The need for Doctor Who spin-offs became increasingly important since the end of the original series in 1989, with both novels and comics filling the gap when the show was off air, with many writers of the modern TV show being strip and book alumni. Print stories have also been used as the inspiration for TV episodes in the 21st century, such as the memorable David Tennant dramatisations of Cornell’s novel Human Nature and Doctor Who Magazine comic, The Lodger.

2pm: Followed by a screening of the 1965 film DR WHO AND THE DALEKS, starring Peter Cushing in the lead role.

More info / book tickets at: http://www.sci-fi-london.com/festival/2013

Exhibitions at Orbital Comics

Andrew Hickinbottom

is a digital 3D illustrator who specialises in stylised pinups. His work has been showcased on the internet over 60 times, and has been featured in many international books and magazines, appearing on 4 covers. Some of his clients include EA, Tassimo, Seat, Intel and The international Olympic Committee.

This exhibition of his personal works features a wide range of his appealing female character illustrations, with signed prints, an artbook and even a VERY limited edition figurine for sale.

17th April – 10th May


Reappropriating Lichtenstein

Artists Jason Atomic and Rian Hughes are curating an exhibtion at Orbital Comics, on the subject of Reappropriating Lichtenstein to coincide with the final weeks of the exhibtion at Tate Modern in May. Any practising comic book artists who would like to trace back one of Lichtenstein’s images to its original source, crediting the original artist in the process, and produce a new version themselves are invited to submit proposal for exhibition by April 6th.
More info here: http://www.bleedingcool.com/2013/03/19/a-call-for-comic-artists-to-respond-to-roy-lichtenstein

Orbital Comics, 8 Great Newport Street, London WC2H 7JA

Help launch The Black Cloud

Support Charles Cutting’s new graphic short story compilation… If you think it’s the kind of thing you would be cool with posting about, liking and sharing on Facespace and Twitter, Charlie would be most grateful…

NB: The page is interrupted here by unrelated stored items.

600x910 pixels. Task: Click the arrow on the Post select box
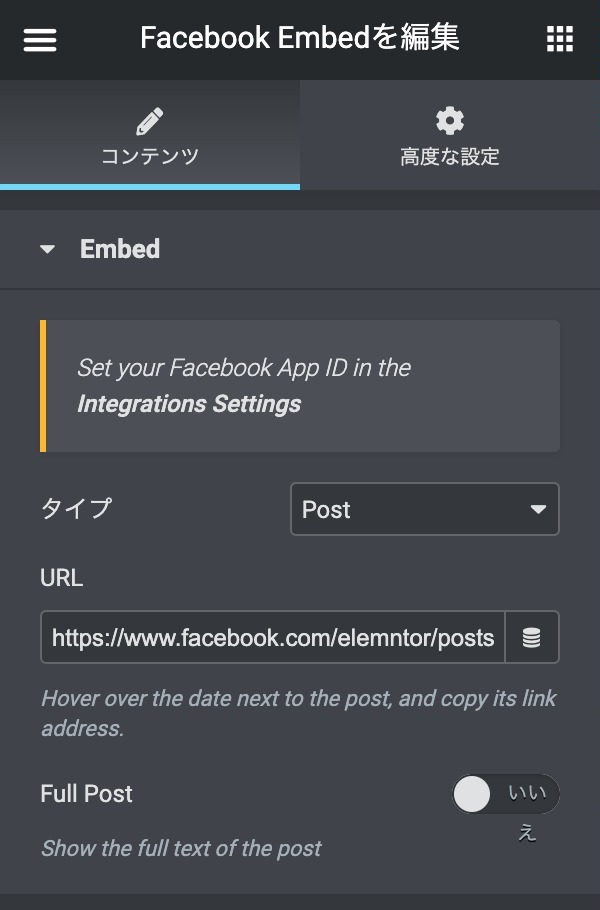click(538, 509)
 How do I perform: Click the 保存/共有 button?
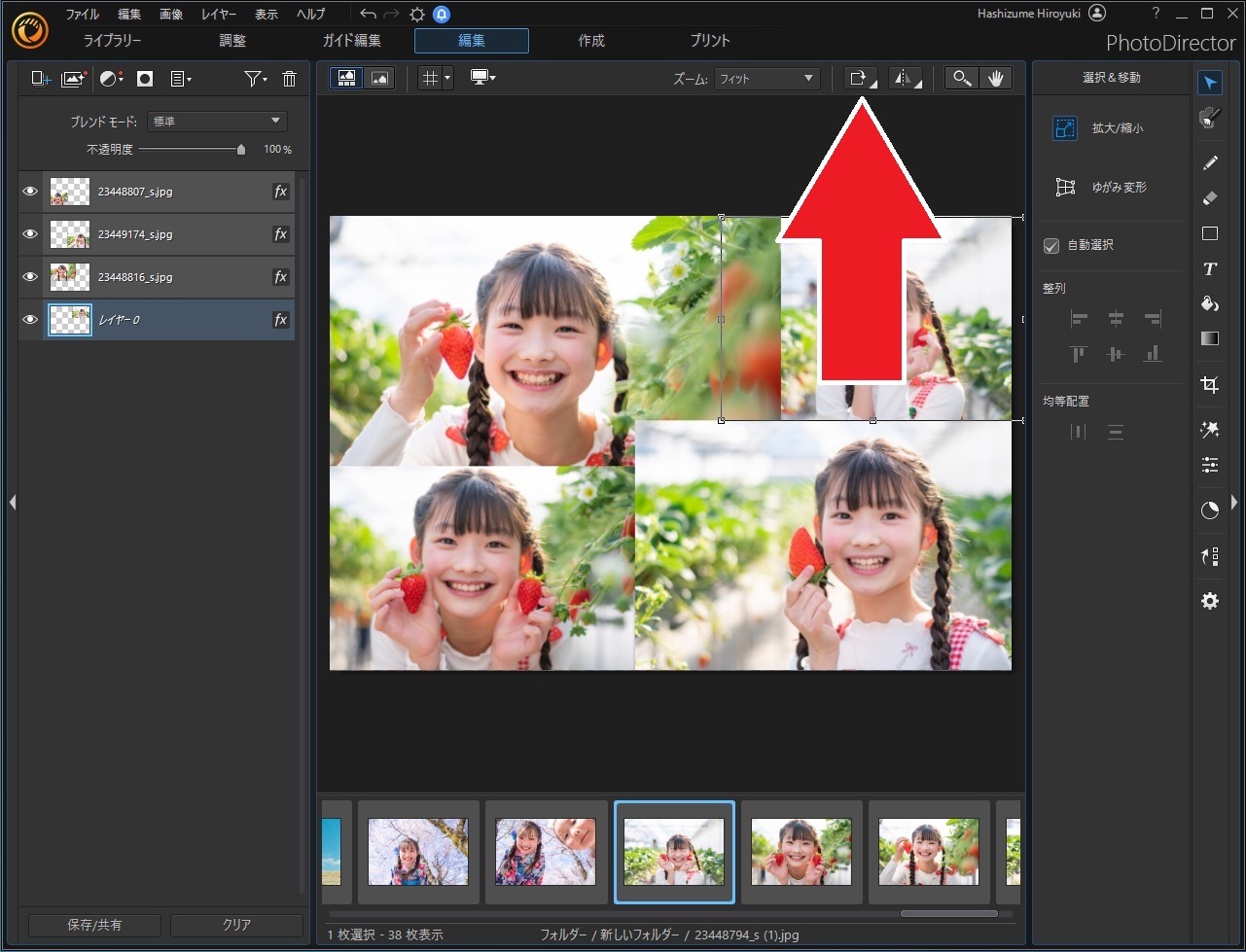click(94, 925)
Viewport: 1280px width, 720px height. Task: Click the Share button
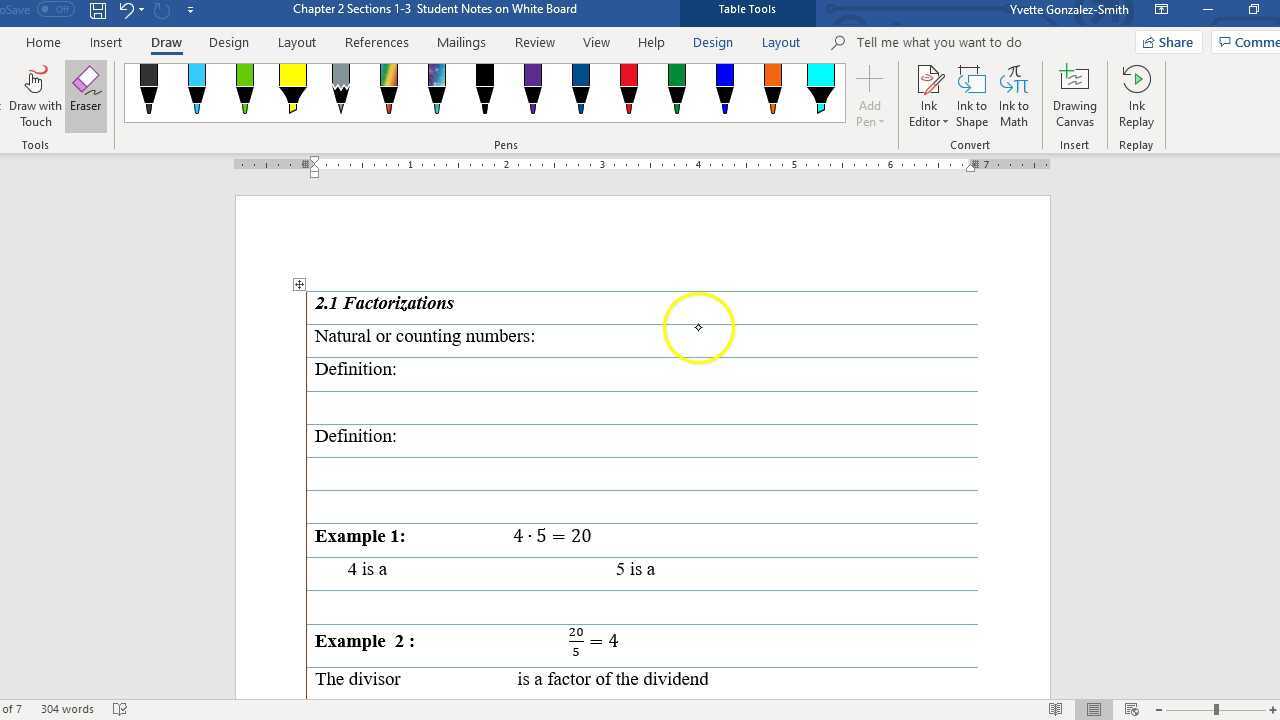point(1167,42)
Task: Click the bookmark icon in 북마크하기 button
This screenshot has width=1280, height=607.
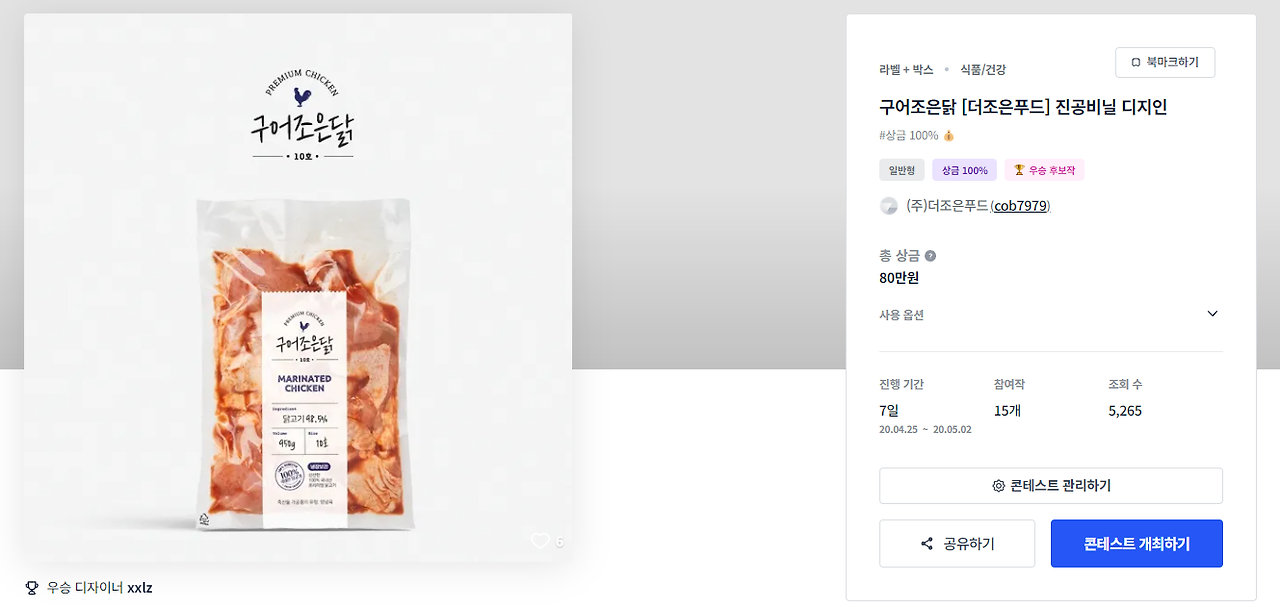Action: 1135,62
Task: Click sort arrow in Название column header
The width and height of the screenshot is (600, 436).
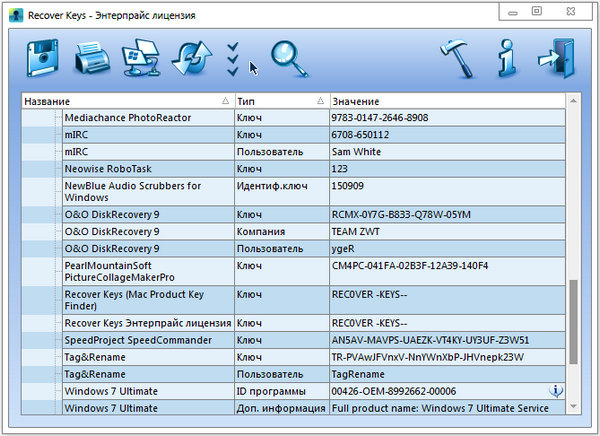Action: click(x=225, y=102)

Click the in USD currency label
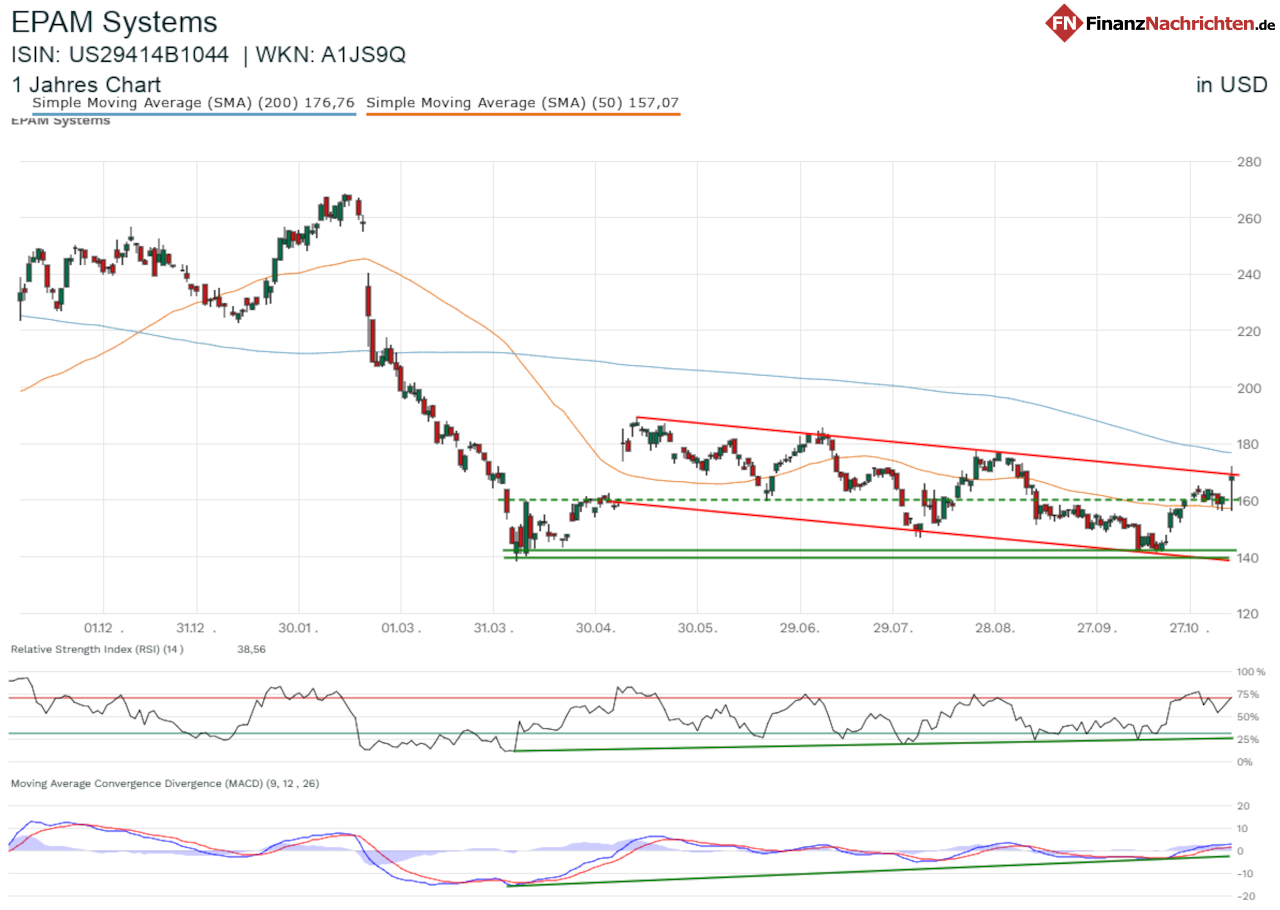click(x=1231, y=85)

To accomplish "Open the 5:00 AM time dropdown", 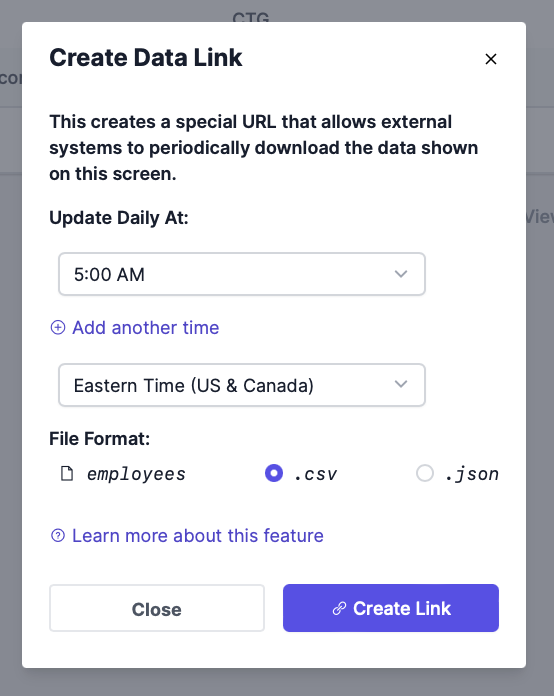I will pos(242,274).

Over the last year and a half Charles has produced three short stories in graphic form for three different authors.

‘After The End’ is penned by Tauriq Moosa and deals with a secret scientific experiment.

‘Two Little Boys’ concerns an intriguing coincidence linking the lives of Adolf Hitler and Ludwig Wittgenstein and is written by Christian David. It first appeared in Issue 29 of The Illustrated Ape.

The final story ‘The Bleeding Horse’ is an adaptation of a macabre story by Brian J Showers about a haunted Irish pub.

Charlie needs $2000 to cover the printing and shipping costs. By pre-ordering a copy of Black Cloud via Indiegogo you will be entitled to various perks depending on how much you wish to chip in to the campaign. These cost between $15 and $200 and include sketches, advertising space and original artwork.